**SET TASK:**
Copy out the entries between the line containing "The image size is (843, 691)." and the line containing "Looking at the screenshot, I should point(144,349).", inclusive, reproducing each line without any change.

(Item position entries)
....................
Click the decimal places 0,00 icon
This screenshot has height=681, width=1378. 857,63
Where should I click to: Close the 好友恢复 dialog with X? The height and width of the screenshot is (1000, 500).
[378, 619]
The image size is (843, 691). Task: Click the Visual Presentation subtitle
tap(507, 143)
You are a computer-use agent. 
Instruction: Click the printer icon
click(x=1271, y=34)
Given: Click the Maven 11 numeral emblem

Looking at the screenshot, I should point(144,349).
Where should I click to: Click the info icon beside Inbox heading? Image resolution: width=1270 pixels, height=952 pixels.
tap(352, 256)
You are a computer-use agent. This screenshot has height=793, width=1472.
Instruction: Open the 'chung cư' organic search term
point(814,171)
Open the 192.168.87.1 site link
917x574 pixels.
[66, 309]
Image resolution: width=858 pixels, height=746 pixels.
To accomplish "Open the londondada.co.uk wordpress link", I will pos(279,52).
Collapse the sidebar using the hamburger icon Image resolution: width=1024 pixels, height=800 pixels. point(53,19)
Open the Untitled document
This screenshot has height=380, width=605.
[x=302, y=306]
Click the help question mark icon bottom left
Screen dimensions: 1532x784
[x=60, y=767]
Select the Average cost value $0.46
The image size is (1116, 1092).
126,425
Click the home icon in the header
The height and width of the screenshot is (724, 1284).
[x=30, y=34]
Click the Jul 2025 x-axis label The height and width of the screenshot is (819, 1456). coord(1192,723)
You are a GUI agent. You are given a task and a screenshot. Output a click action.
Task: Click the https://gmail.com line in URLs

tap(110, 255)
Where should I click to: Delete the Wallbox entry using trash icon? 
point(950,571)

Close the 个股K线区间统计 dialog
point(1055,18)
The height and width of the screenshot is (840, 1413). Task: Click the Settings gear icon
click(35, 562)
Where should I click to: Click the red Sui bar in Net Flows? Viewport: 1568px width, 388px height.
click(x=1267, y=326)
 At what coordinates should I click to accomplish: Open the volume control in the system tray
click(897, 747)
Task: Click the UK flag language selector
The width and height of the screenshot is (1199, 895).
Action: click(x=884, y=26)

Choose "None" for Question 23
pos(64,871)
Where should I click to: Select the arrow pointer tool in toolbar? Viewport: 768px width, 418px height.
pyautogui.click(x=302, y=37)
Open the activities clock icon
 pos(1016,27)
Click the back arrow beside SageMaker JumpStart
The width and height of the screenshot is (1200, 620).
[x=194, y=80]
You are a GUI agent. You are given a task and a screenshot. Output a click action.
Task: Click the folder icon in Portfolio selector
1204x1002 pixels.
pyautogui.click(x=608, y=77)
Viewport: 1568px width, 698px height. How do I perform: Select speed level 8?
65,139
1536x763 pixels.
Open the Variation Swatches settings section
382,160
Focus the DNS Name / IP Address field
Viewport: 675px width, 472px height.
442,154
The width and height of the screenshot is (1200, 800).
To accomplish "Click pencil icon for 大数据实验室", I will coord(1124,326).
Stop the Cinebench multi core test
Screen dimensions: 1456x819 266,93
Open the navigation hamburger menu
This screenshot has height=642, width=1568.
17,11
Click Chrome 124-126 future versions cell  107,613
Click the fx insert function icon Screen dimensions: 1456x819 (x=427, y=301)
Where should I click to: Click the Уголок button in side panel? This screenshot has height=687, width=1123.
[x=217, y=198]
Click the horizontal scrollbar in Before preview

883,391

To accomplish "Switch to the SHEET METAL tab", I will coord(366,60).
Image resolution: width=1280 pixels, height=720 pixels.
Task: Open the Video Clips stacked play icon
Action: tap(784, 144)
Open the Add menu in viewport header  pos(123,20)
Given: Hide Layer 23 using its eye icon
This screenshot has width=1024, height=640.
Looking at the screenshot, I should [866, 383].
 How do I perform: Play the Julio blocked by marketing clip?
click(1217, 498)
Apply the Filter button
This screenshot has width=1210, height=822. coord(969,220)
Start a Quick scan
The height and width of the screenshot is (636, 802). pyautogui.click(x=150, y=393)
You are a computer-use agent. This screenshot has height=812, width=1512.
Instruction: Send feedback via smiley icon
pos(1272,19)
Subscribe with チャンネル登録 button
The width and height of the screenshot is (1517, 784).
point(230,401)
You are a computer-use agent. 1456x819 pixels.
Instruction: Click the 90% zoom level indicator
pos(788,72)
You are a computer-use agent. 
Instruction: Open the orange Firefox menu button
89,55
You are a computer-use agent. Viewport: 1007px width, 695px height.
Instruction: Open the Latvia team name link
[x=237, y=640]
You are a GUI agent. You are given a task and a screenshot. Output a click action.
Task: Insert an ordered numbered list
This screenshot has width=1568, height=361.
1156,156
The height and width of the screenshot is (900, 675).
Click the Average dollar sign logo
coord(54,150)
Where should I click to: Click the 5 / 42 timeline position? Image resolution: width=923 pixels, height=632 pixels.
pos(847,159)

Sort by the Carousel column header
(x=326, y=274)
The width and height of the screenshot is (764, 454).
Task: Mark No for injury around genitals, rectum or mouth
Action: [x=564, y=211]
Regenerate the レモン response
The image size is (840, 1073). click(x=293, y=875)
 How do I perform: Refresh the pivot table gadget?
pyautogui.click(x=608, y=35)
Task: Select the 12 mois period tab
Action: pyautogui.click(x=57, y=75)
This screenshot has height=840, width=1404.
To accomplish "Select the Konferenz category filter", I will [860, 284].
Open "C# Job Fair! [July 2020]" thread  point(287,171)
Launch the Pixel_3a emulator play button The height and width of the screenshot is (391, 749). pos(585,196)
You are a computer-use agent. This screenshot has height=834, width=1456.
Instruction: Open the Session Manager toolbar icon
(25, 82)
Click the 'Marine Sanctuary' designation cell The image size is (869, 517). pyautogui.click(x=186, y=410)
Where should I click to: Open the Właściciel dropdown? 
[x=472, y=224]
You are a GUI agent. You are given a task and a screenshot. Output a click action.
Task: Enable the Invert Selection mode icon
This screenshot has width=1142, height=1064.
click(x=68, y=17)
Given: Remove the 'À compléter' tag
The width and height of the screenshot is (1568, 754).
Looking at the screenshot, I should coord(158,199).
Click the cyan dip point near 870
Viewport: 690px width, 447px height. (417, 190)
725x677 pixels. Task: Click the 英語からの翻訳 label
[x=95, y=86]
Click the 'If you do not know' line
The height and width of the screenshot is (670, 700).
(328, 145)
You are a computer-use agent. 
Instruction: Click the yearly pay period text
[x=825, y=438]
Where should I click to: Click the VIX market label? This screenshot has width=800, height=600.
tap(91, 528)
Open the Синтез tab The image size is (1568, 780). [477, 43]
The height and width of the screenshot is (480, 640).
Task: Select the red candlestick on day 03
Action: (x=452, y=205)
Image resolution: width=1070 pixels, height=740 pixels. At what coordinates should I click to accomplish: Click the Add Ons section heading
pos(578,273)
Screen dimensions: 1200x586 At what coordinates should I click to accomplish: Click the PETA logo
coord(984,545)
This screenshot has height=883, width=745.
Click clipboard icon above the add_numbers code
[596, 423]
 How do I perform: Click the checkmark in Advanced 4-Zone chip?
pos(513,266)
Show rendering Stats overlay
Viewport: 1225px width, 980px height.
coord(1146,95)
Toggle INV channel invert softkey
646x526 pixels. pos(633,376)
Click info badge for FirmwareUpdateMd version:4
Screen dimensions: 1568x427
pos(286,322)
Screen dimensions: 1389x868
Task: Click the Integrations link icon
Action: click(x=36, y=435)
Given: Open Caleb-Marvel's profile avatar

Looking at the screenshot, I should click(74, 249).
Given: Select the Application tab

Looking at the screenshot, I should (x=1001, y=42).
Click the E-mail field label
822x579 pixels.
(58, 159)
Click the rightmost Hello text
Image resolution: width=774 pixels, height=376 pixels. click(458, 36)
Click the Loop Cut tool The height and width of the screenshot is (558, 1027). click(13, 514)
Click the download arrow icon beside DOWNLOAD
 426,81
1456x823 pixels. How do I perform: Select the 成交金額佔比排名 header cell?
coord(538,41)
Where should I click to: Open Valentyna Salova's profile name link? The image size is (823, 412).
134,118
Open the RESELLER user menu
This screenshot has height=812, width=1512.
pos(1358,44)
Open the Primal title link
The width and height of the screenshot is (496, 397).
....................
**EXPECTED ANSWER:**
The image size is (843, 691). Task: Click the Visual Presentation subtitle
tap(507, 143)
You are a computer-use agent. 
Instruction: Click the printer icon
click(x=1271, y=34)
Given: Click the Maven 11 numeral emblem

Looking at the screenshot, I should point(144,349).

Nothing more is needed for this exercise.